Five years of traffic-stop data collected by Vermont State Police show a black motorist who is pulled over is nearly five times more likely to be searched than a white driver, while contraband is more likely to be found when a white driver is searched.

The data were collected by state troopers on traffic details between July 2010 and December 2015 and analyzed by the Institute on Race and Justice at Boston's Northeastern University. The findings were presented Tuesday evening in a meeting of the State Police senior command staff and an anti-bias committee of police employees and residents.

A presentation at the meeting did not include raw numbers of African-Americans or members of other minority groups searched, but provided the total number of stops and the percentages by race and ethnicity. The percentage of stops of whites that resulted in searches was 1.1; the percentage involving black drivers was 5.1.

Contraband was found in searches of whites 80 percent of the time; for blacks the percentage was 68.5 percent of the time.

State Police director Col. Matthew Birmingham, said the cause of the disparity appeared to be unintentional on the part of troopers making the stops.

"Implicit human bias is a very complicated thing to understand, and changing human behavior is a complicated thing to understand," Birmingham said.

Part of police training is "just to acknowledge we all have it," Birmingham said. That would be a first step toward "moving these numbers in a positive direction."

Some in the audience Tuesday complained that the search data did not specify when the search results were minor, as in a small amount of marijuana in the car.

The data collection began amid a nationwide concern about racial profiling by police.

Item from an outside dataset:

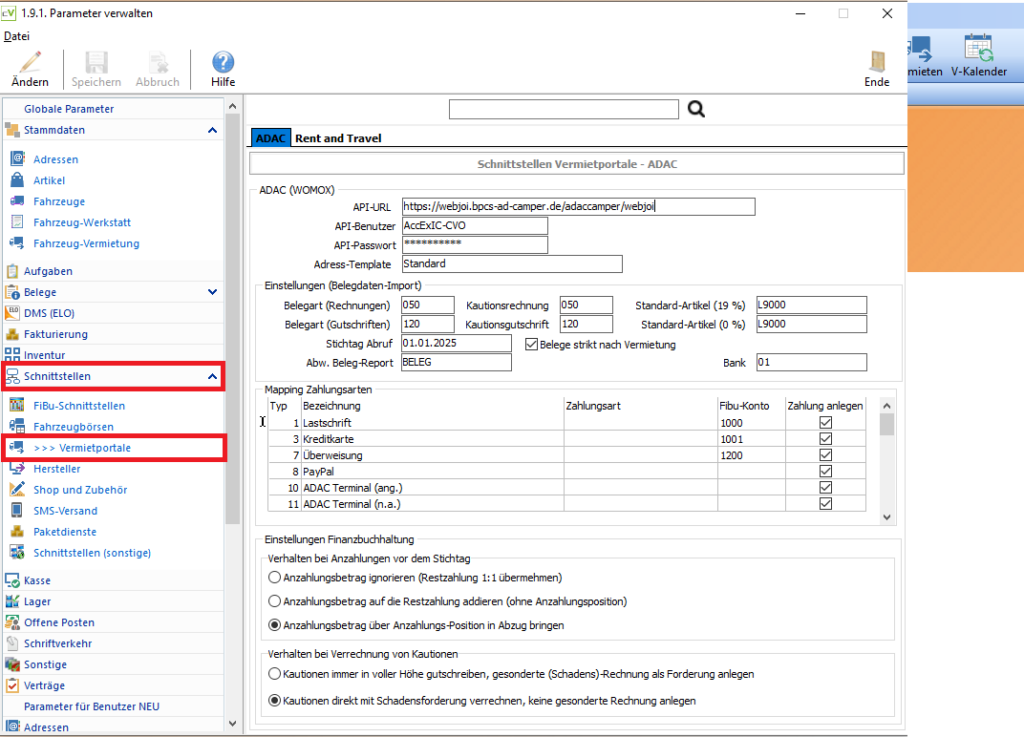This screenshot has height=737, width=1024.
Task: Select Kautionen immer in voller Höhe gutschreiben
Action: pos(274,674)

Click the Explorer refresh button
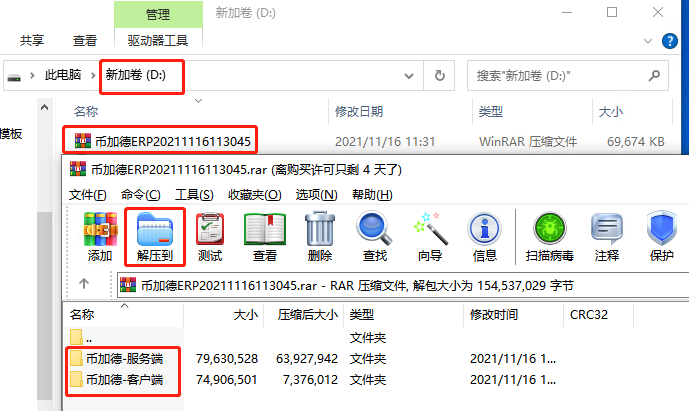pos(439,75)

The race or ethnicity of drivers was recorded in 278,129 of 282,938 traffic stops, leaving a gap of 4,809 that drew criticism from some at the meeting.

"That is a training issue. That is something we need to push down to our supervisors, to make sure we're getting complete data," said Public Safety Commissioner Keith Flynn.

Several residents who attended the meeting took issue with remarks made by the institute's director, Jack McDevitt, about drug investigations targeting gangs made up of specific minority groups.

"From a community perspective, where I stand, you look like you're on their side to me, OK? And this looks like this is not legitimate," said Mark Hughes, co-founder of the Montpelier-based advocacy group Justice For All.

Hughes also sought assurances there would be good follow-up by police working to correct biases.

Birmingham said the traffic-stop data would be compiled and analyzed annually, in part as "an early-warning system" for any problems cropping up.